Industry bodies, while generally welcoming the need for fresh legislation on land acquisition, complain that the Land Acquisition, Rehabilitation and Resettlement Bill, 2012 passed by the Lok Sabha on Thursday will increase costs.
H.V. Harish, president of the Bangalore Chamber of Industry and Commerce (BCIC), said although the new Bill appears to be “farmer friendly,” it is “anti-growth and anti-manufacturing.”
He pointed out the new Bill proposes that at least 80 per cent of the landowners need to give their consent for a private project and in the case of projects launched in public-private partnership (PPP) mode, at least 70 per cent of the landowners need to give their consent. “This discretion should be done away with. The rules should be same for private as well projects under PPP,” Mr. Harish said.

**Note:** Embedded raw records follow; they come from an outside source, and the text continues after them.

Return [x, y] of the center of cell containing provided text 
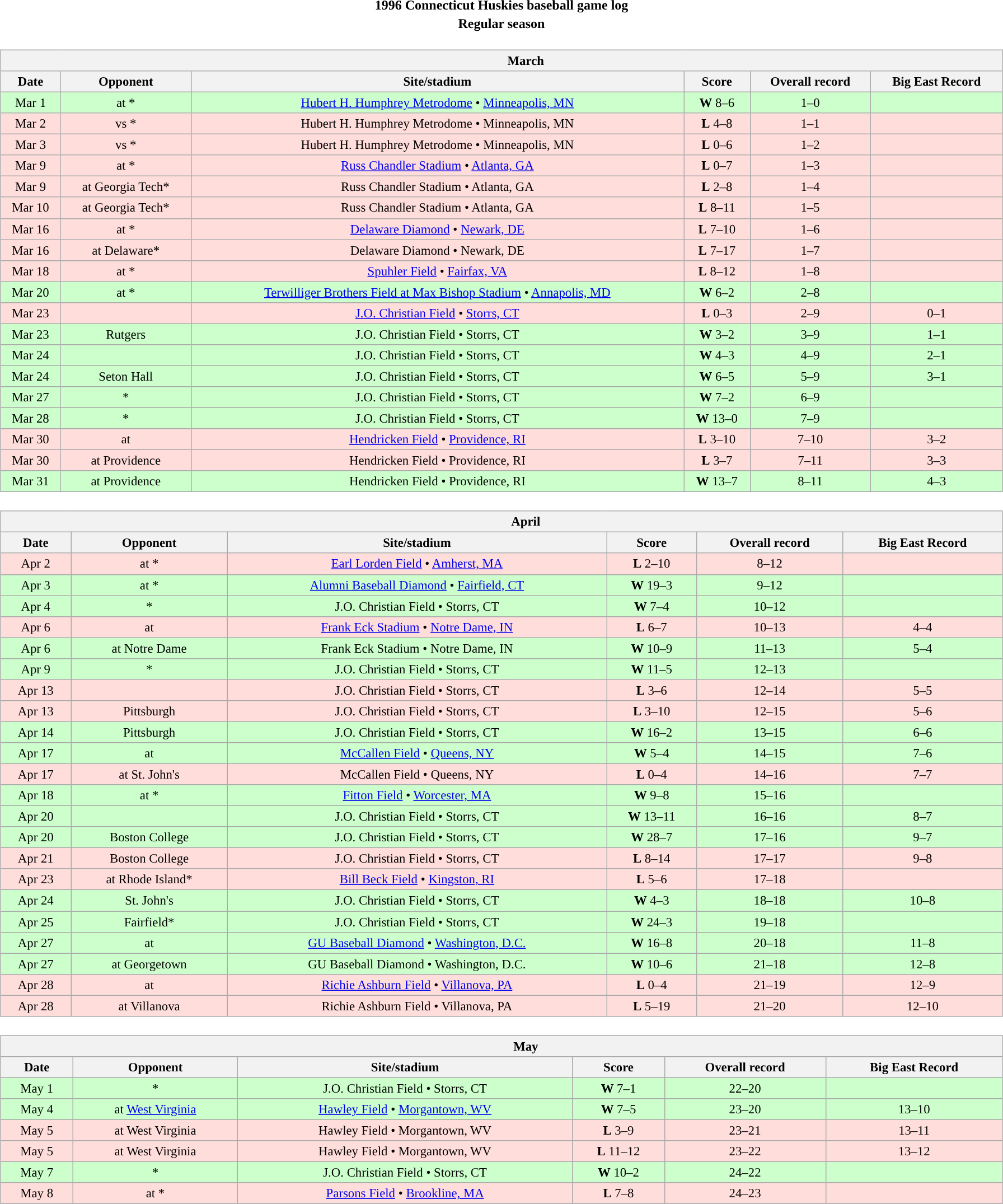
May [502, 1046]
W 13–0 [717, 418]
at Villanova [149, 1006]
W 24–3 [652, 922]
2–9 [810, 313]
W 16–2 [652, 732]
18–18 [770, 901]
17–17 [770, 859]
Apr 24 [36, 901]
20–18 [770, 943]
Alumni Baseball Diamond • Fairfield, CT [416, 585]
1–2 [810, 145]
10–13 [770, 627]
7–6 [922, 753]
Mar 18 [31, 271]
Spuhler Field • Fairfax, VA [438, 271]
March [502, 60]
12–10 [922, 1006]
23–22 [745, 1151]
11–13 [770, 648]
May 8 [37, 1193]
23–20 [745, 1109]
8–12 [770, 564]
7–9 [810, 418]
2–8 [810, 292]
9–12 [770, 585]
May 1 [37, 1088]
L 6–7 [652, 627]
6–6 [922, 732]
3–1 [936, 376]
24–23 [745, 1193]
W 28–7 [652, 837]
W 5–4 [652, 753]
12–8 [922, 964]
L 8–12 [717, 271]
Bill Beck Field • Kingston, RI [416, 879]
W 9–8 [652, 795]
L 7–17 [717, 250]
W 19–3 [652, 585]
19–18 [770, 922]
8–7 [922, 817]
6–9 [810, 397]
22–20 [745, 1088]
at St. John's [149, 774]
L 3–6 [652, 690]
Apr 2 [36, 564]
L 5–6 [652, 879]
at Rhode Island* [149, 879]
Apr 21 [36, 859]
4–3 [936, 481]
1–5 [810, 208]
Parsons Field • Brookline, MA [405, 1193]
10–12 [770, 606]
W 16–8 [652, 943]
5–5 [922, 690]
Mar 27 [31, 397]
L 3–7 [717, 461]
L 8–14 [652, 859]
17–18 [770, 879]
1–7 [810, 250]
at Delaware* [125, 250]
10–8 [922, 901]
9–8 [922, 859]
5–6 [922, 711]
W 10–2 [618, 1173]
5–4 [922, 648]
21–19 [770, 985]
L 4–8 [717, 124]
L 8–11 [717, 208]
Rutgers [125, 334]
L 2–8 [717, 187]
Mar 28 [31, 418]
W 10–9 [652, 648]
Earl Lorden Field • Amherst, MA [416, 564]
5–9 [810, 376]
1–3 [810, 166]
W 13–11 [652, 817]
3–9 [810, 334]
Mar 2 [31, 124]
L 0–6 [717, 145]
Mar 3 [31, 145]
L 11–12 [618, 1151]
24–22 [745, 1173]
1–6 [810, 229]
Mar 10 [31, 208]
W 10–6 [652, 964]
3–3 [936, 461]
W 3–2 [717, 334]
Fairfield* [149, 922]
Apr 9 [36, 669]
8–11 [810, 481]
12–9 [922, 985]
W 7–2 [717, 397]
1–8 [810, 271]
23–21 [745, 1130]
0–1 [936, 313]
7–11 [810, 461]
L 7–10 [717, 229]
Apr 25 [36, 922]
9–7 [922, 837]
L 7–8 [618, 1193]
4–9 [810, 355]
13–12 [914, 1151]
Fitton Field • Worcester, MA [416, 795]
L 5–19 [652, 1006]
W 7–1 [618, 1088]
12–15 [770, 711]
2–1 [936, 355]
1–4 [810, 187]
13–15 [770, 732]
W 13–7 [717, 481]
14–15 [770, 753]
Apr 4 [36, 606]
W 7–4 [652, 606]
Mar 1 [31, 102]
4–4 [922, 627]
Mar 20 [31, 292]
1–0 [810, 102]
12–14 [770, 690]
Terwilliger Brothers Field at Max Bishop Stadium • Annapolis, MD [438, 292]
Mar 31 [31, 481]
13–11 [914, 1130]
Apr 23 [36, 879]
L 3–9 [618, 1130]
at Georgetown [149, 964]
21–20 [770, 1006]
at Notre Dame [149, 648]
W 6–2 [717, 292]
Seton Hall [125, 376]
W 11–5 [652, 669]
May 7 [37, 1173]
Apr 18 [36, 795]
W 6–5 [717, 376]
3–2 [936, 439]
St. John's [149, 901]
13–10 [914, 1109]
W 8–6 [717, 102]
12–13 [770, 669]
April [502, 522]
17–16 [770, 837]
11–8 [922, 943]
16–16 [770, 817]
14–16 [770, 774]
May 4 [37, 1109]
21–18 [770, 964]
7–10 [810, 439]
15–16 [770, 795]
L 2–10 [652, 564]
7–7 [922, 774]
L 0–7 [717, 166]
L 0–3 [717, 313]
Apr 14 [36, 732]
Apr 3 [36, 585]
W 7–5 [618, 1109]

“Although we welcome the idea that farmers ought to paid a fair price for the land they sell, we fear that it will affect growth,” he said. Referring to the provision that acquisitions made in the last five years could be reviewed with “retrospective effect”, he said it was another “worrying feature”. The BCIC represents the interests of medium and large businesses.
The Federation of Karnataka Chambers of Commerce and Industry (FKCCI), which represents the interests of smaller business entities in the State, fears that the proposed legislation will not only increase the cost of setting up businesses but also lead to diversion of fertile agricultural land for business activity. “The cost of establishing a new industrial unit will increase by 300–400 per cent,” said R. Shivakumar, president of the FKCCI. “The new provisions may also affect productivity in agriculture because of the diversion of fertile land to industry,” he contended.